Task input:

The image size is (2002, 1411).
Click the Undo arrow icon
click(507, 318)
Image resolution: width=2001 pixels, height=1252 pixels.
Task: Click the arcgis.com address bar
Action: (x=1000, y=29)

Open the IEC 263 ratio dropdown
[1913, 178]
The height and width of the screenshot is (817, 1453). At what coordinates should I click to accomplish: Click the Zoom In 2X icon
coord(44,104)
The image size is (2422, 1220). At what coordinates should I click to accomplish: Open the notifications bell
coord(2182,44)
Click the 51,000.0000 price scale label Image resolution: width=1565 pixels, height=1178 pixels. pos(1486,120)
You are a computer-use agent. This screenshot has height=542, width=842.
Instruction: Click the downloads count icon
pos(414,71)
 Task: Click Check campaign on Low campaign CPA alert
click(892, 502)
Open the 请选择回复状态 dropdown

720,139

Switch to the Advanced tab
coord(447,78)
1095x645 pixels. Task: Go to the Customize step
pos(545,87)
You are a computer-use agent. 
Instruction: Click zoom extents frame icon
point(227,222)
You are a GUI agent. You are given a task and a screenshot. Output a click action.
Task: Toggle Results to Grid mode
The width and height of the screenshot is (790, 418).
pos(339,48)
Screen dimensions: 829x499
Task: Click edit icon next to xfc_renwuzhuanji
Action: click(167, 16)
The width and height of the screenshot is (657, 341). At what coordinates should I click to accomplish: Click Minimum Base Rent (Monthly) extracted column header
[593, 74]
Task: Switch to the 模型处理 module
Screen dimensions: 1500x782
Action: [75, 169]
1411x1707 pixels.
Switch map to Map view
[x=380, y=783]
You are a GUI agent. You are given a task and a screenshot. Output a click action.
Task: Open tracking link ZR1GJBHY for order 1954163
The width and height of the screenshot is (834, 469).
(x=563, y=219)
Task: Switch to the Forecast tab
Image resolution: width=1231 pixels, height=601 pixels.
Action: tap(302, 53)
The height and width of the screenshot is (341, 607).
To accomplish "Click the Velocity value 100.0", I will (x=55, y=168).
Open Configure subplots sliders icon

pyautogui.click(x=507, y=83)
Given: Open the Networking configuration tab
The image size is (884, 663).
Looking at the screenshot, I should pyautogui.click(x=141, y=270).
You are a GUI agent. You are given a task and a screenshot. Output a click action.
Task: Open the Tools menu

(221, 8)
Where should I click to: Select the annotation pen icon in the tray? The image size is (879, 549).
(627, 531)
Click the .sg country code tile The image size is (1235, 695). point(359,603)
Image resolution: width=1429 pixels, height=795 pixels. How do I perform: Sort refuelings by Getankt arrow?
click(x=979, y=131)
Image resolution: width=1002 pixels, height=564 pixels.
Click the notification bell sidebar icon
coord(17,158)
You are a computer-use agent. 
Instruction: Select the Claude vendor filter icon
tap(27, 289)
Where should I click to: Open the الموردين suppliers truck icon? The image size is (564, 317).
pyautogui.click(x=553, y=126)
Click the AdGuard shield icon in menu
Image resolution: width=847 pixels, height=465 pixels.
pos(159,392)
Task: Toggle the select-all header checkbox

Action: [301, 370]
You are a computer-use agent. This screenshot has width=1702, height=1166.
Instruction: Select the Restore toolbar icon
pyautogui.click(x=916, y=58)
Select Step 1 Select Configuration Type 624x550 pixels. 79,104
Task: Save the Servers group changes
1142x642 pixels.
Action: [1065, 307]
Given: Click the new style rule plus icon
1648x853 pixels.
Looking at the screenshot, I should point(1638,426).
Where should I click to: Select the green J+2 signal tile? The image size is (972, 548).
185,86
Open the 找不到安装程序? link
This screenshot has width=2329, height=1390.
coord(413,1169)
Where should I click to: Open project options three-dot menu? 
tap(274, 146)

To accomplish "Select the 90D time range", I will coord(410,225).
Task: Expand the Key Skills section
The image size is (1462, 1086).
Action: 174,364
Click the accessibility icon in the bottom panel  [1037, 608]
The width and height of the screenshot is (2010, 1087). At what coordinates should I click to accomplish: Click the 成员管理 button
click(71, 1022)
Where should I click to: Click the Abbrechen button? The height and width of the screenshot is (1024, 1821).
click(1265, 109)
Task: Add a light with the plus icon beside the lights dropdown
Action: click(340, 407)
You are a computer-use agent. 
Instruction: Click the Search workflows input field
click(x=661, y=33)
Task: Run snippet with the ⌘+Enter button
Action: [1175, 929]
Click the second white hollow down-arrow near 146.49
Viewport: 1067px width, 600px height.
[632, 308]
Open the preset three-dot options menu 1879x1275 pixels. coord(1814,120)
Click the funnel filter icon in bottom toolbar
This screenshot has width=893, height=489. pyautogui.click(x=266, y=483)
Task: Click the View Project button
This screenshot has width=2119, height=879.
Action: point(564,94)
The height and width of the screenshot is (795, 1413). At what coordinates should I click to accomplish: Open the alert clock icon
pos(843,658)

What the exercise asks: Count the lines above in which the string "will" occurs, and write the number with no other text.

Exercise response: 2